Work request — The required output is the exact text of the lines from the line containing "The height and" through the final line below, inclusive, without pictures.

_ _ _ _

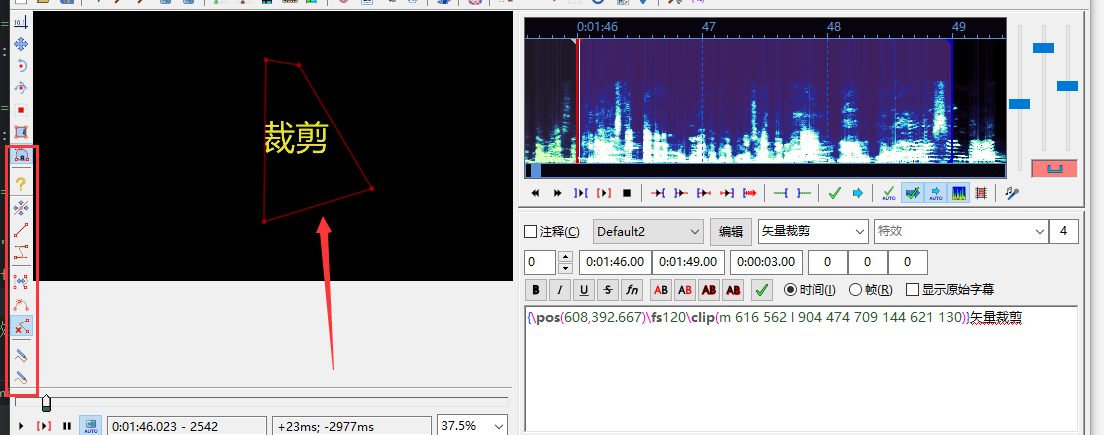
Task: Check the 注释 comment checkbox
Action: (x=532, y=232)
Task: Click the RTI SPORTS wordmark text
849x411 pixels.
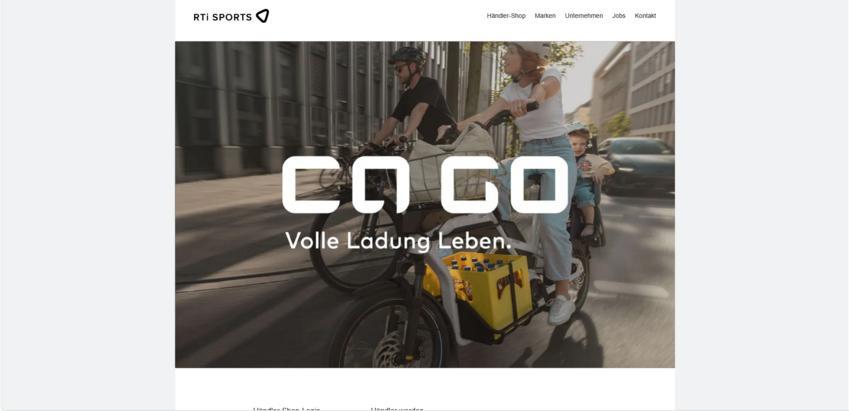Action: [x=223, y=17]
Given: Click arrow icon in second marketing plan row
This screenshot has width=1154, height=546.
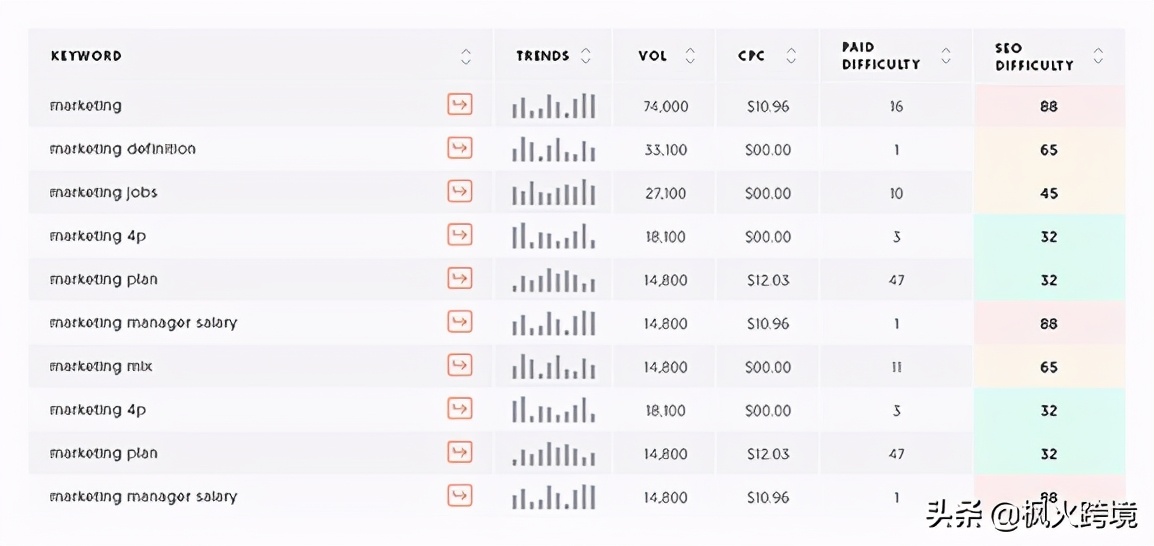Looking at the screenshot, I should click(x=459, y=453).
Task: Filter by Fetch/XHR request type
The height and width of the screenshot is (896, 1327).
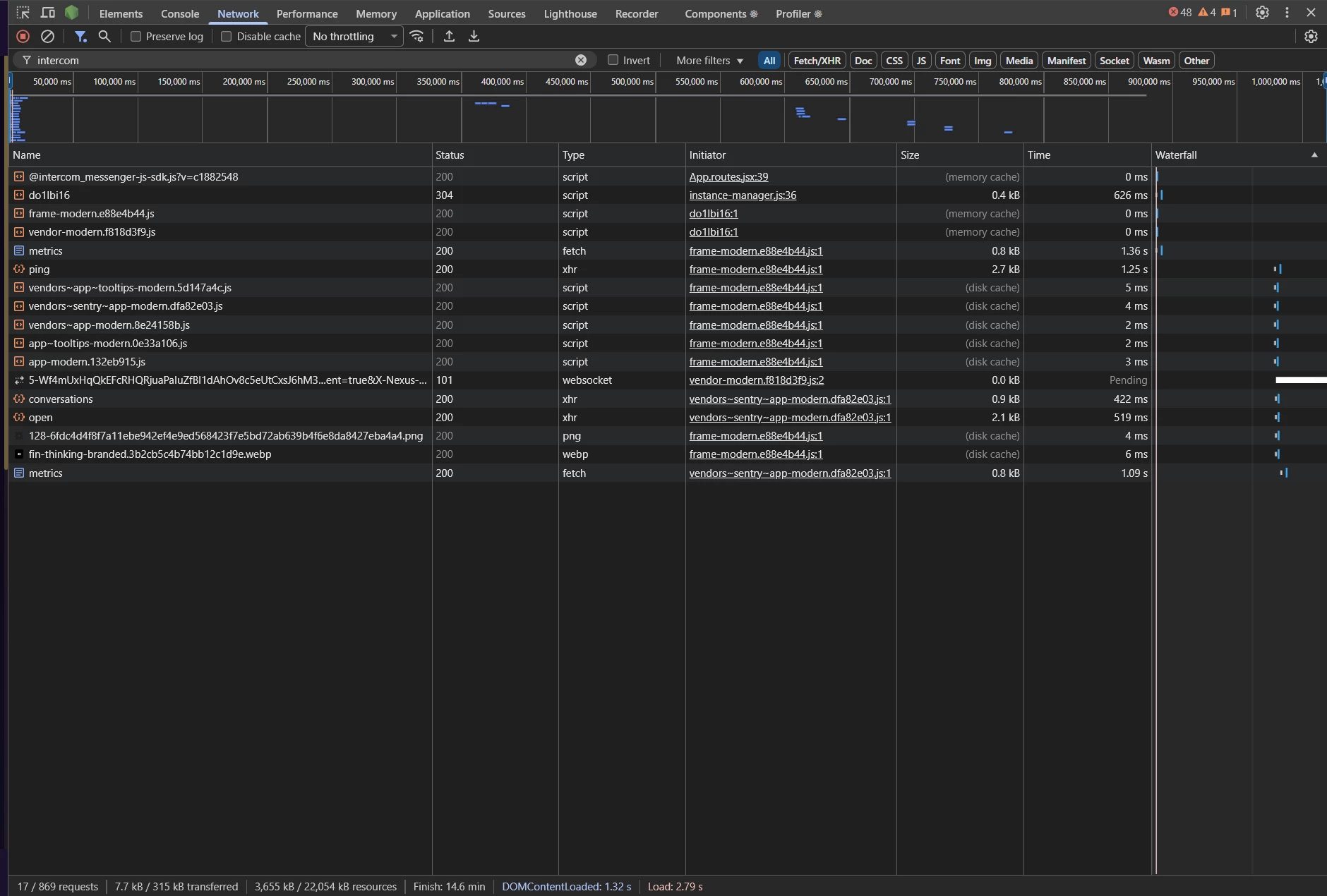Action: [x=817, y=61]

_ _ _ _

Output of the exercise —
The height and width of the screenshot is (896, 1327).
Action: [x=817, y=61]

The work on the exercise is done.